Wenn ich Geld mit Hunden verdienen möchte, dann ist es nicht das schlauste vorgehen zu Züchten, dass ist einfach so. Auch wenn die Welpenpreise das erstmal suggerieren.
Umgekehrt ist für mich übrigens nicht jeder in einem seriösen Zuchtverband ein Züchter. Gerade im Bereich von Rassen, die nur noch als Familienhunde gehalten werden, gibt es da genügend die zwar mit besten Wissen und Gewissen ran gehen, gut aufziehen und entsprechende Untersuchungen machen lassen , aber schlussendlich z.B. mit ihren Welpen eine Sackgasse bilden, weil die zu 99% irgendwo in Familien verschwinden.
Wenn das anständig gemacht ist, kann ich damit aber gut leben.
Ich weiß allerdings nicht, warum man immer wieder darüber rum diskutieren muss, ob Leute die mal Welpen wollen ohne Qualitätsanspruch, solche die nicht in der Lage sind ihre Hunde zu beaufsichtigen oder sonstiges denn nun Vermehrer wären oder nicht. Natürlich sind sie das.
Das Endergebnis sind dann halt ein paar Hunde, aber auch nicht mehr. Warum man sowas versucht zu rechtfertigen, wird sich mir wahrscheinlich niemals erschließen.

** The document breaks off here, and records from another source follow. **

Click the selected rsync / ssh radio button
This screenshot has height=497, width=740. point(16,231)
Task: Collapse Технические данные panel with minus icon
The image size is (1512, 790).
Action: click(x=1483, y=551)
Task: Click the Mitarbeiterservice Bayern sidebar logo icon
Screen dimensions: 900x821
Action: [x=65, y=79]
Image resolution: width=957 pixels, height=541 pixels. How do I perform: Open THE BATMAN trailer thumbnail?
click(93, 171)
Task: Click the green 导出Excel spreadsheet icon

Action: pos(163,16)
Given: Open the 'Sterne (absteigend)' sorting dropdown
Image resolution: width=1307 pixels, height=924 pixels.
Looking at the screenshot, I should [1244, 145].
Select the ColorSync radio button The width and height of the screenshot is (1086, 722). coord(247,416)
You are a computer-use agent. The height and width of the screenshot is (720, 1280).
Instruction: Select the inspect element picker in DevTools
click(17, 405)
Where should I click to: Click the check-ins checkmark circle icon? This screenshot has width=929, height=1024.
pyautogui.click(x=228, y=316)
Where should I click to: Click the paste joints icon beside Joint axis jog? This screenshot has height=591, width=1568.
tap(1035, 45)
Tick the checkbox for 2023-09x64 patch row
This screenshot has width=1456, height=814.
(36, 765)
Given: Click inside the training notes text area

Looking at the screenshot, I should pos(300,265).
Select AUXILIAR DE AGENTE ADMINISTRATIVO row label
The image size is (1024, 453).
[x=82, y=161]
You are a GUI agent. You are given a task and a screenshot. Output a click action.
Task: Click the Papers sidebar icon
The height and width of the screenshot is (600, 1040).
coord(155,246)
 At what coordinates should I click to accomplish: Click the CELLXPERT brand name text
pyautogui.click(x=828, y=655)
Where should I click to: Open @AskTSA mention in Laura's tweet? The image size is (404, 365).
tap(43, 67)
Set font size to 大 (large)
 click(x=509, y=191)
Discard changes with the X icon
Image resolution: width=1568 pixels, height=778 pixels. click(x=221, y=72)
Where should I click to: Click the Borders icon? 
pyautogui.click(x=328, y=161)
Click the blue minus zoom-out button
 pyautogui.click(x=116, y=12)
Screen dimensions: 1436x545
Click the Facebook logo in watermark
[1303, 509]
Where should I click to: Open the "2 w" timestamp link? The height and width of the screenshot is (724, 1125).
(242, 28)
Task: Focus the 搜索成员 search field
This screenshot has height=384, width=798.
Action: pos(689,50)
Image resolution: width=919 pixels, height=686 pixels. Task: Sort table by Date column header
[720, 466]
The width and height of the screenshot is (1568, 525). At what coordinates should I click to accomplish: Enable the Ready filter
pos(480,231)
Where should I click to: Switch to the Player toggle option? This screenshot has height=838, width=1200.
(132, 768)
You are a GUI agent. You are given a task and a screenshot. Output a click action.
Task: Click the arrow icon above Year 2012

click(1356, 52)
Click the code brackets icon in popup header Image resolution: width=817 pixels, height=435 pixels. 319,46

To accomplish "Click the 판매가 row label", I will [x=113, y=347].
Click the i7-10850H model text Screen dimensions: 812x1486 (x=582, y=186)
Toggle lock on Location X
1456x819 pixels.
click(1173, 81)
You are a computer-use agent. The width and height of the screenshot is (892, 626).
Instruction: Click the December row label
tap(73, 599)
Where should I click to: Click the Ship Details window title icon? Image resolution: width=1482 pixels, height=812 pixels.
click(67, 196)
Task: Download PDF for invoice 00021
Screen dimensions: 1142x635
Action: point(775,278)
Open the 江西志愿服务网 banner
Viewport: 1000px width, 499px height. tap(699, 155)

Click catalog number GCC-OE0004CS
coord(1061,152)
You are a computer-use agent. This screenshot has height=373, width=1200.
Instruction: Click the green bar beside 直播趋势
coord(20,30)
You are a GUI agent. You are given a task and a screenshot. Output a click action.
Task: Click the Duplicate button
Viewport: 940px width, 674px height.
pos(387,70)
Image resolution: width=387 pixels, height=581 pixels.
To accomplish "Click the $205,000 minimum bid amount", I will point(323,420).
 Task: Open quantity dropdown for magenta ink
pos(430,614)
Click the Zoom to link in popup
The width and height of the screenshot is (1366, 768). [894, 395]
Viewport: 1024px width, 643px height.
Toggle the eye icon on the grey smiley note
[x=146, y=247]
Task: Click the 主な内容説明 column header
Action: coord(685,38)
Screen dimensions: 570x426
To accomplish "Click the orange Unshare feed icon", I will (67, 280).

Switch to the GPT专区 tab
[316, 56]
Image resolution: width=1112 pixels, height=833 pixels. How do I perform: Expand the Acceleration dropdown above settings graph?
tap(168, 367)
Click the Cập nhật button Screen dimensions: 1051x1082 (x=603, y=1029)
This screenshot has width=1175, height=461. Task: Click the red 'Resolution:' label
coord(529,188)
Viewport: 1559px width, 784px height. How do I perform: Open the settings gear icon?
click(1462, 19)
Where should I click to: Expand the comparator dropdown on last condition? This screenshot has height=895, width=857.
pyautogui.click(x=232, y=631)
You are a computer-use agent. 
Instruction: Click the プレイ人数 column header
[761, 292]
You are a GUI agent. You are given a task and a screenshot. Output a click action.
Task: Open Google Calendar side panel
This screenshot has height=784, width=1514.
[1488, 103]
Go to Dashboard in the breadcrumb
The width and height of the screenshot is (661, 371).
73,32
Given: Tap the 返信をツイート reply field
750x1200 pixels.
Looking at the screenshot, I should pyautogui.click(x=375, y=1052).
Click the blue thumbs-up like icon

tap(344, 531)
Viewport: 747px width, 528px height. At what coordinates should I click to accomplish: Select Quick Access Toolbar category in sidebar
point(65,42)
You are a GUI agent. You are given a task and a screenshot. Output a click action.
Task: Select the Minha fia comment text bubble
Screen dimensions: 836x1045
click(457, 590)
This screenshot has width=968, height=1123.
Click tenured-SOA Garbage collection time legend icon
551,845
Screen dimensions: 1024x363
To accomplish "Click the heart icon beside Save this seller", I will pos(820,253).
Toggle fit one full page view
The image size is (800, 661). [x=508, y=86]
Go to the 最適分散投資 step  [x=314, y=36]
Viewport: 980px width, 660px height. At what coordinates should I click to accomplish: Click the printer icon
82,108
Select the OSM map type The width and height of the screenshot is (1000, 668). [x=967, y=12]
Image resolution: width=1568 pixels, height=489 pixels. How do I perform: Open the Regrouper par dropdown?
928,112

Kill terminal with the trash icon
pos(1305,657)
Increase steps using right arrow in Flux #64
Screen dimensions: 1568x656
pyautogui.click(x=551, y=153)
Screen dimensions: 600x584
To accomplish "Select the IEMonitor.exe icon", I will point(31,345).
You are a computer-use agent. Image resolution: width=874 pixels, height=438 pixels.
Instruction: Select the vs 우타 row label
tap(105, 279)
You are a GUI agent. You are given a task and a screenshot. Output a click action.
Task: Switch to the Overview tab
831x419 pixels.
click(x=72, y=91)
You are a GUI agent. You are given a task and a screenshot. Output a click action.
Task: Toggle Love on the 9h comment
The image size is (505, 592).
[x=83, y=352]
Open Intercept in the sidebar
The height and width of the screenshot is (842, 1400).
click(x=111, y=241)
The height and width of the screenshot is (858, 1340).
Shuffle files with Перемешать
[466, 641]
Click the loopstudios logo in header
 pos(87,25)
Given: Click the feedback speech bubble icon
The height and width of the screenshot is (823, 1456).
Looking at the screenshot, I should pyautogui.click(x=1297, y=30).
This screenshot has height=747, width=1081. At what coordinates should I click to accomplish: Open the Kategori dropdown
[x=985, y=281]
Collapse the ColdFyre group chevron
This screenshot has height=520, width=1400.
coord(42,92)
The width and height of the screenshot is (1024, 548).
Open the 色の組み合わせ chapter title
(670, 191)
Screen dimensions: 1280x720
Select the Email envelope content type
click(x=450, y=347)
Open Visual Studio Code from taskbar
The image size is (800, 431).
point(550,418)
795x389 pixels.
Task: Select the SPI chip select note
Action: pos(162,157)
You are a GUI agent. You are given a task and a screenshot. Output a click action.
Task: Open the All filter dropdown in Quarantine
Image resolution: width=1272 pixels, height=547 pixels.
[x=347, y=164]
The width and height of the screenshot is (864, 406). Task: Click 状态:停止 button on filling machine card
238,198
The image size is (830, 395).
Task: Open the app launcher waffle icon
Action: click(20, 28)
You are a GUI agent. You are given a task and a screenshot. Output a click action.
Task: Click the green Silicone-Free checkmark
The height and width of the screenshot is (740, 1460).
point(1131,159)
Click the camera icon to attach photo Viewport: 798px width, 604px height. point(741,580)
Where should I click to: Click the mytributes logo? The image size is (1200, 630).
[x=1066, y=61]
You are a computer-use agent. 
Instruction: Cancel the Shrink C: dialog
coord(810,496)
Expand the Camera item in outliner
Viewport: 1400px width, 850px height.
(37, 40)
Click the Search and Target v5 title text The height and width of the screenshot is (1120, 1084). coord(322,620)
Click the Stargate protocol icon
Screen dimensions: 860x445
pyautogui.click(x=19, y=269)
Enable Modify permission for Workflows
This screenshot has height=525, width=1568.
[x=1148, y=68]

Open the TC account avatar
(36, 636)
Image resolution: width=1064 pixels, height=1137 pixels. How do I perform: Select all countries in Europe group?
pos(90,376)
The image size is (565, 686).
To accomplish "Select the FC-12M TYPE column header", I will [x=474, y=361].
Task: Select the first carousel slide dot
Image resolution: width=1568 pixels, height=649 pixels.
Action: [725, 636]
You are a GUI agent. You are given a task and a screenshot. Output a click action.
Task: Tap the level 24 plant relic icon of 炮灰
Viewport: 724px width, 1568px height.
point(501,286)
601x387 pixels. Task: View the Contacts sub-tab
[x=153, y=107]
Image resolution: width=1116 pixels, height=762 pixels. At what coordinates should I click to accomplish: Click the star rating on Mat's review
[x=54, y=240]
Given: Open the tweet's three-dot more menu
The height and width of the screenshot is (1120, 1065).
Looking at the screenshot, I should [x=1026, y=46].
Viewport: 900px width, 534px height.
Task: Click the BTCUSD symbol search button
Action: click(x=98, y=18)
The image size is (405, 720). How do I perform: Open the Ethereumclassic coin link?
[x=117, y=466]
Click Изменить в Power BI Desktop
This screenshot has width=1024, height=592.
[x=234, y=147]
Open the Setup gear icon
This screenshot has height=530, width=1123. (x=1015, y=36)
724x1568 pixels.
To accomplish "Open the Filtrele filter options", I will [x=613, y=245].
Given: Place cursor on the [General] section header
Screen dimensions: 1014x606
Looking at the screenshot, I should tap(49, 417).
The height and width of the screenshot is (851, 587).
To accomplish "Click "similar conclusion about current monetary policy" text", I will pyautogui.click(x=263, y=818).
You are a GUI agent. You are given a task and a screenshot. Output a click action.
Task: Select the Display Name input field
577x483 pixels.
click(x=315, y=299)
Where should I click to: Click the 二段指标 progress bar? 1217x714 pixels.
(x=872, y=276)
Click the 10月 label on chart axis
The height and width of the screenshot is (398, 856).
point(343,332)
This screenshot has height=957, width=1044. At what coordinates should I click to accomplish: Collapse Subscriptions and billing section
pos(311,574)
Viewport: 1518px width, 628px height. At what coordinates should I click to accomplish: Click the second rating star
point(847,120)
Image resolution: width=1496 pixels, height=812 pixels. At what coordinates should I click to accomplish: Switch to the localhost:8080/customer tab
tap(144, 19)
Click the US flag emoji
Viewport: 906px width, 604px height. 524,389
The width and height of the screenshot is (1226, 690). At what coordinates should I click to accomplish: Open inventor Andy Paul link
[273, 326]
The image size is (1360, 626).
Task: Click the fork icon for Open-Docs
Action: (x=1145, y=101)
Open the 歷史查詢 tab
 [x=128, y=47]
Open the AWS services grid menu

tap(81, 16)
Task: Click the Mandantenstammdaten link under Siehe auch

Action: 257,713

Wenn ich keine spezifischen Ansprüche an Wesen und Optik habe, mir egal ist ob derjenige wirklich gut aufzieht und mir die Nachverfolgbarkeit von Gesundheit und Wesen der Ahnenreihe egal ist, weil Grund XY.. dann gibt es zig Hunde auf dieser Welt, die schon da sind und aus allen möglichen Gründen ein zu Hause suchen. Da muss ich nicht noch mehr produzieren.